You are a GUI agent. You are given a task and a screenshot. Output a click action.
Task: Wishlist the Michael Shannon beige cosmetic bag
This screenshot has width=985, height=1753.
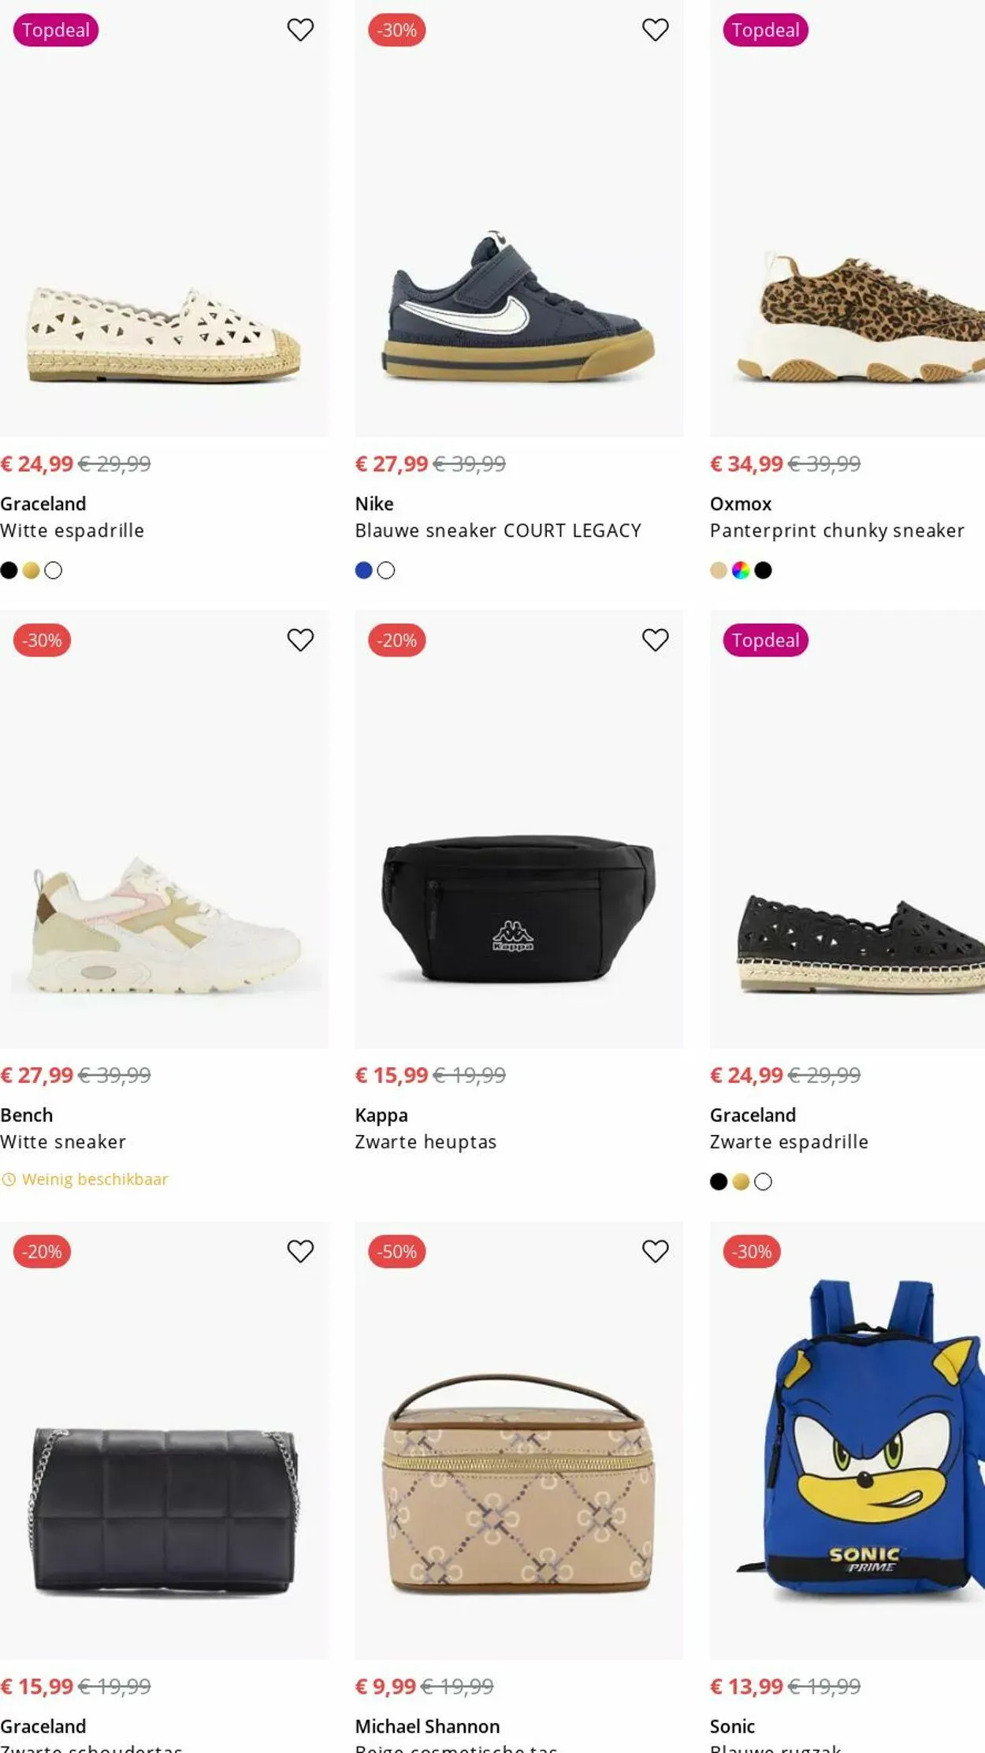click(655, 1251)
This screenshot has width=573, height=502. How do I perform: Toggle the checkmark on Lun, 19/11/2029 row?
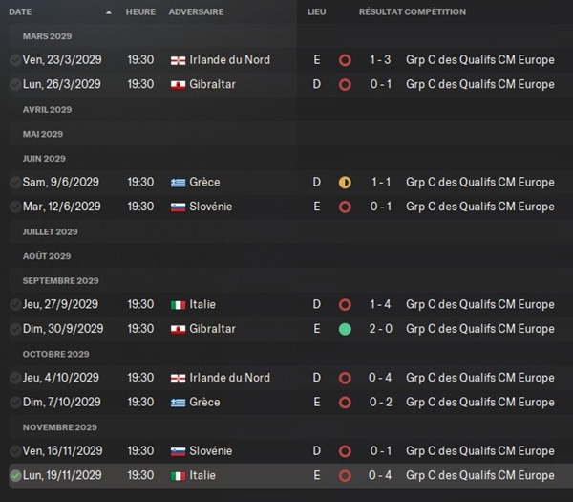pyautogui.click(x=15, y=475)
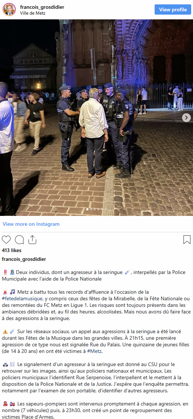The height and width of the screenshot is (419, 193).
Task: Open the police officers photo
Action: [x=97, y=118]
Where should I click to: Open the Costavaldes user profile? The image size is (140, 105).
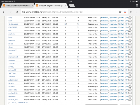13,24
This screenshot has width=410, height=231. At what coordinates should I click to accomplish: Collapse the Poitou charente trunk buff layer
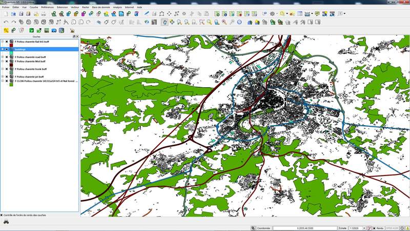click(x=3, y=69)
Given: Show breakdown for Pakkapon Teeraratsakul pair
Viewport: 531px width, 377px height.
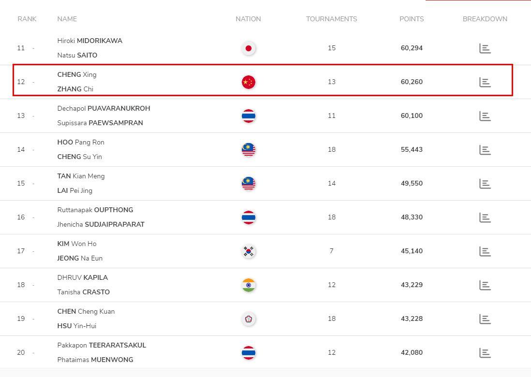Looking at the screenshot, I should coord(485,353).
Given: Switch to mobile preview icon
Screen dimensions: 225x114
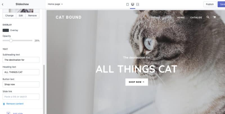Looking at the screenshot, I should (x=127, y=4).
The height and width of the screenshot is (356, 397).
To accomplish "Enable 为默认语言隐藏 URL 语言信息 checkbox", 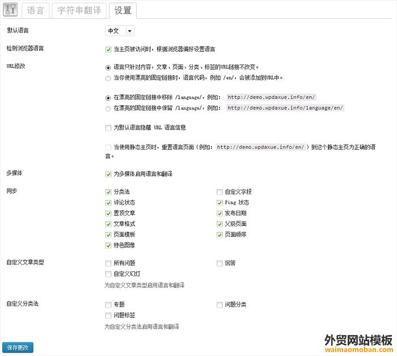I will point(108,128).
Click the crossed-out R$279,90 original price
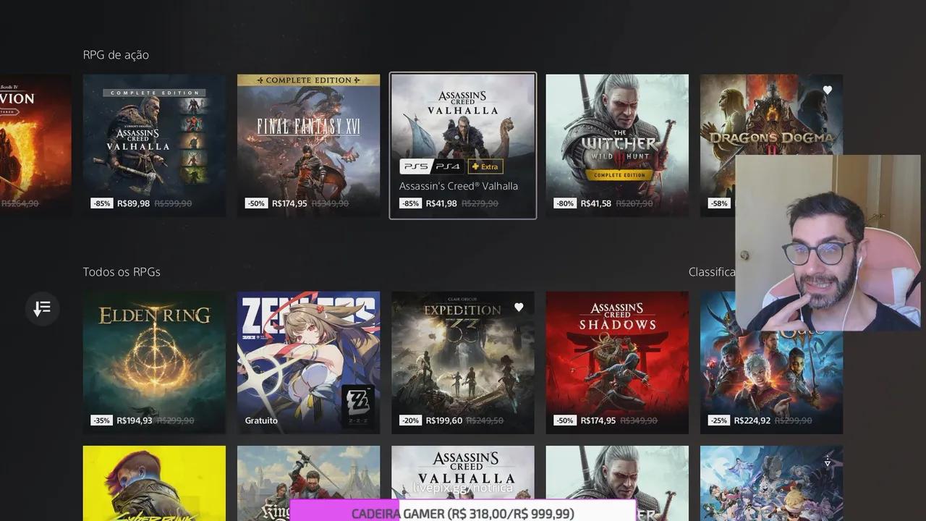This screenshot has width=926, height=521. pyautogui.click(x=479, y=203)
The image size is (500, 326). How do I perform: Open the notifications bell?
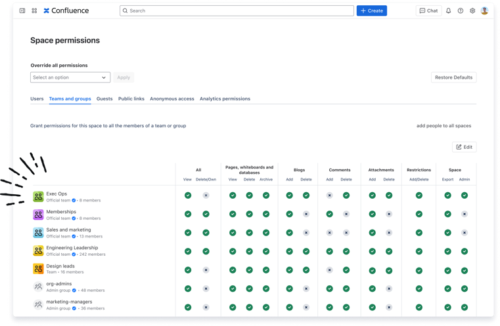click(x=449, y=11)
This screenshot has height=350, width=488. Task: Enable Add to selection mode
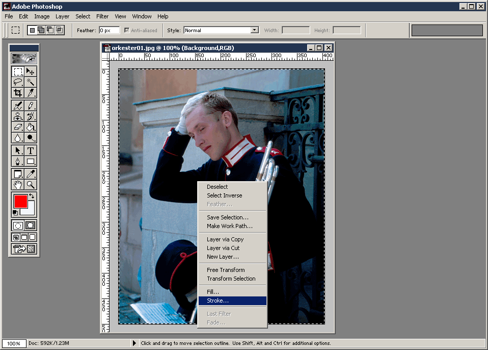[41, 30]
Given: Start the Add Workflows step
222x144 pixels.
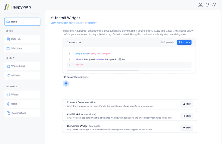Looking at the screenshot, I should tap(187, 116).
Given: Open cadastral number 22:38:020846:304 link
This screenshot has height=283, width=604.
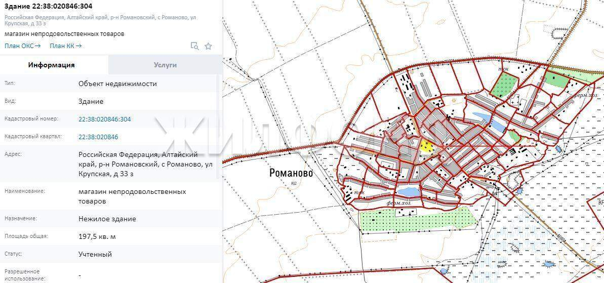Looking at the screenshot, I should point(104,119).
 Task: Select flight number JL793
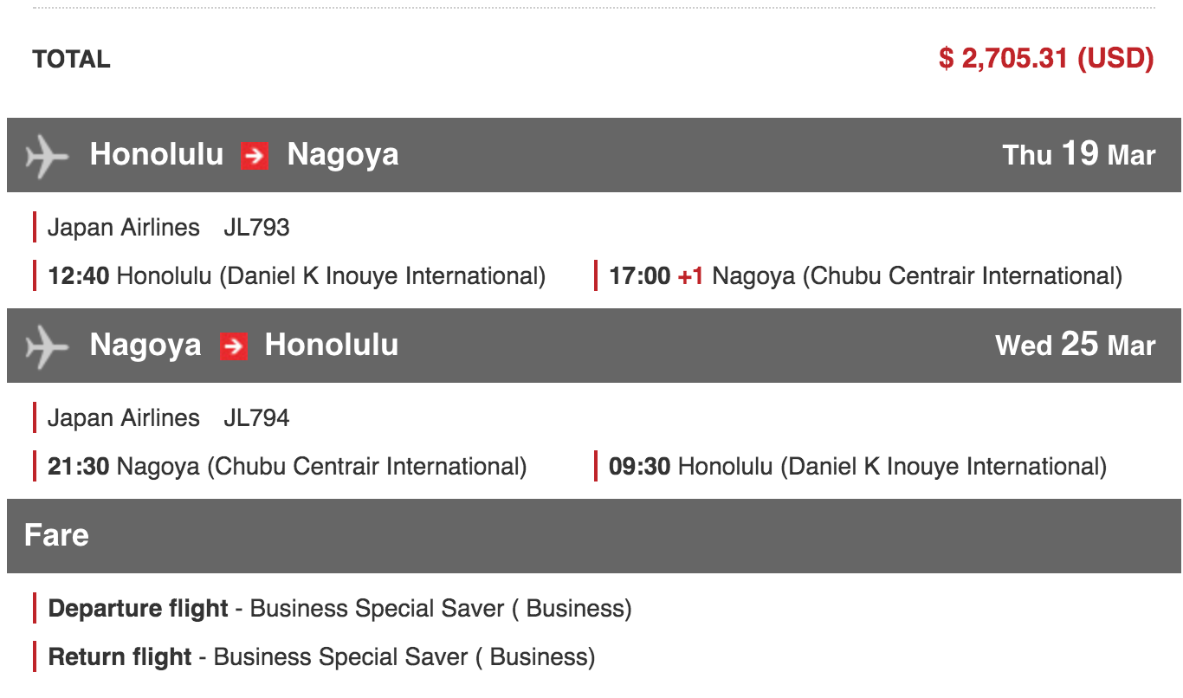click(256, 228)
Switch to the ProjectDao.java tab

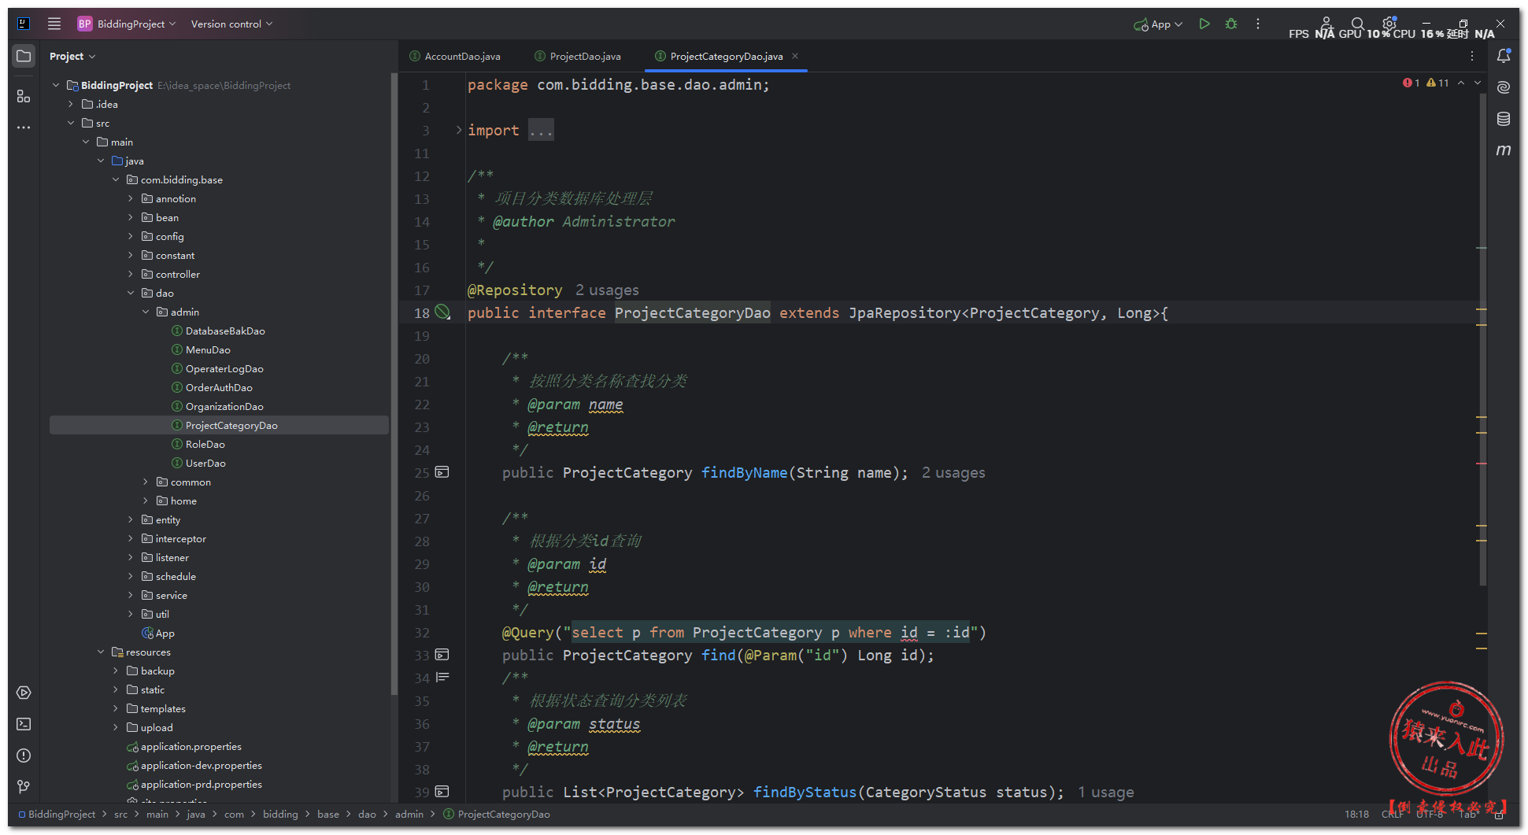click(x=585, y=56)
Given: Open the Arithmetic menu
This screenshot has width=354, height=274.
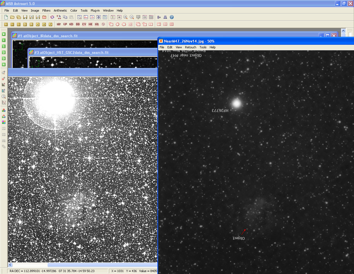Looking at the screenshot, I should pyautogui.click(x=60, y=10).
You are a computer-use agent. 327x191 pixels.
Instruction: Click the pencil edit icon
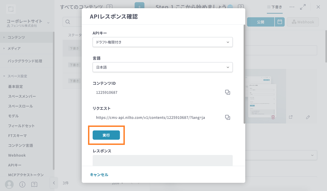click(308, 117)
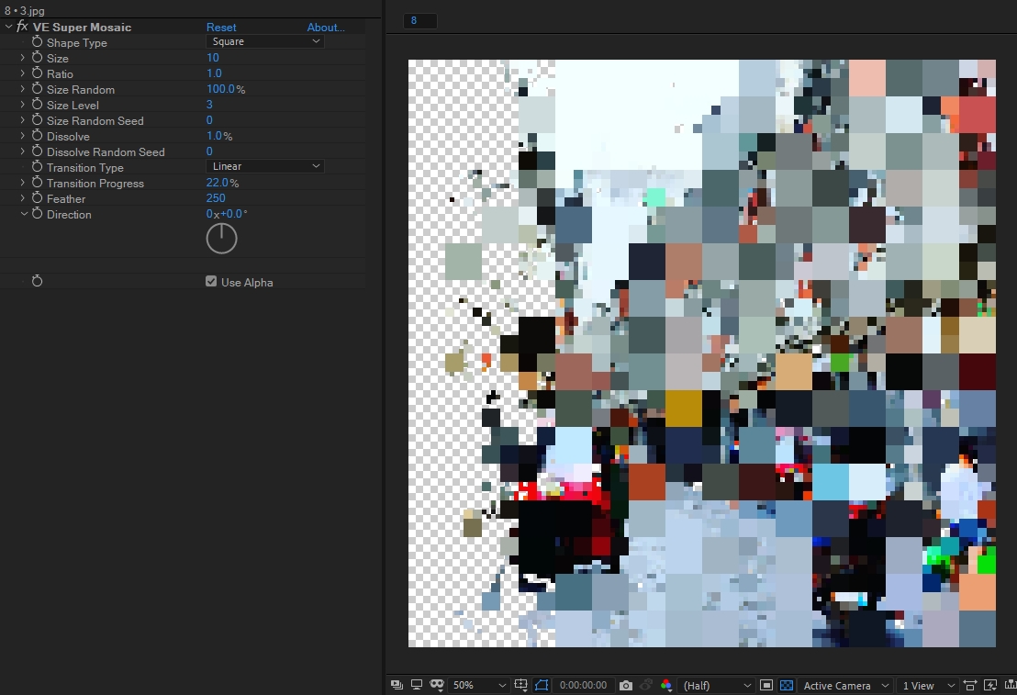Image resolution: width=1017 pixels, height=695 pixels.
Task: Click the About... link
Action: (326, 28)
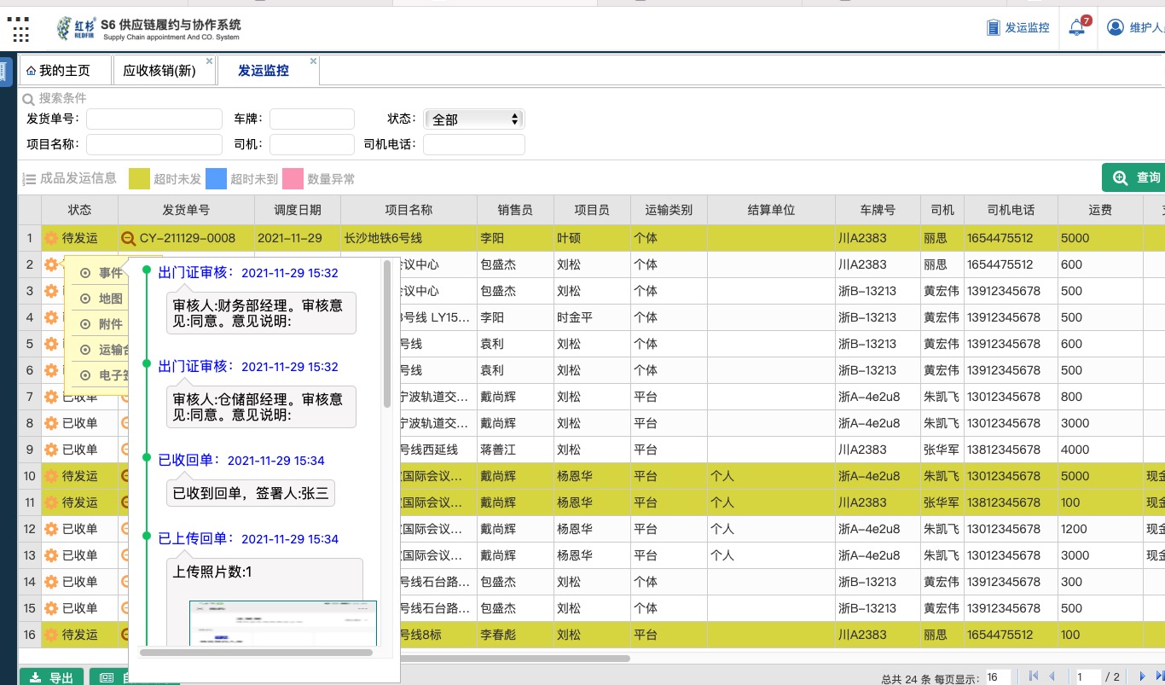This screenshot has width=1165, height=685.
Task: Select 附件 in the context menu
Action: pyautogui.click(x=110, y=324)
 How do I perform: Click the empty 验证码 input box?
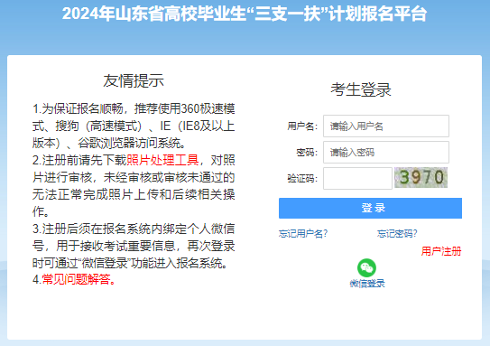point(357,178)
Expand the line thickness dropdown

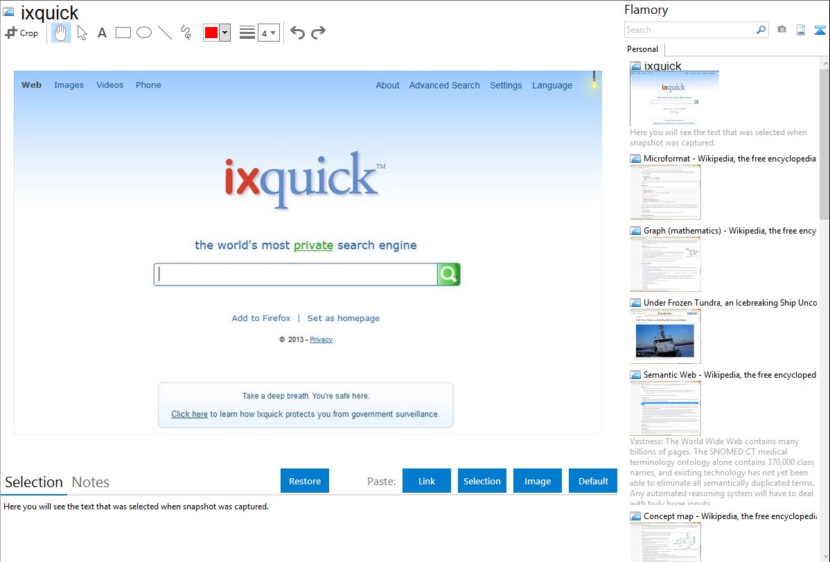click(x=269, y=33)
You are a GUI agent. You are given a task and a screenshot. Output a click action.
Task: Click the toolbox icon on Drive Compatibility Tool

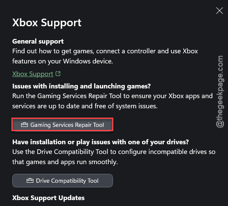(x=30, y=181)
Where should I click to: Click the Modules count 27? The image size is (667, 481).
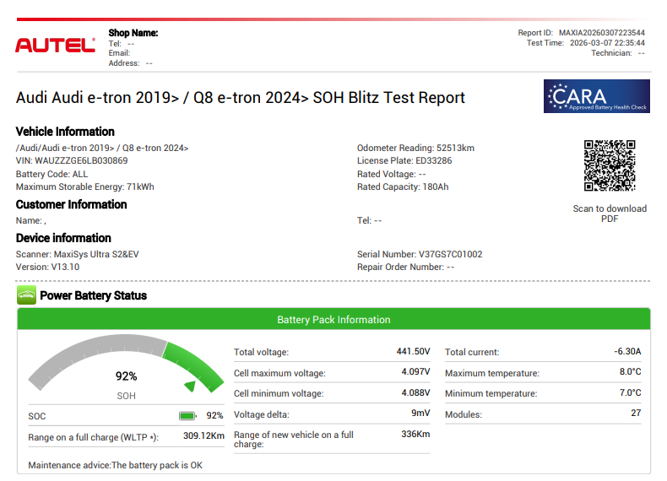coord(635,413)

YOUR GOAL:
Keep the pictures out of your answer, which should be the lines from the one with "How do I perform: Click" through the final line of the data, copied exactly.

ANSWER TO THIS TASK:
 How do I perform: Click the empty 验证码 input box?
point(357,178)
Expand the line thickness dropdown

click(x=269, y=33)
You are a GUI agent. You are given a task and a screenshot. Output a click action.
Task: Click the toolbox icon on Drive Compatibility Tool

(x=30, y=181)
Where should I click to: Click the Modules count 27? The image size is (667, 481).
coord(635,413)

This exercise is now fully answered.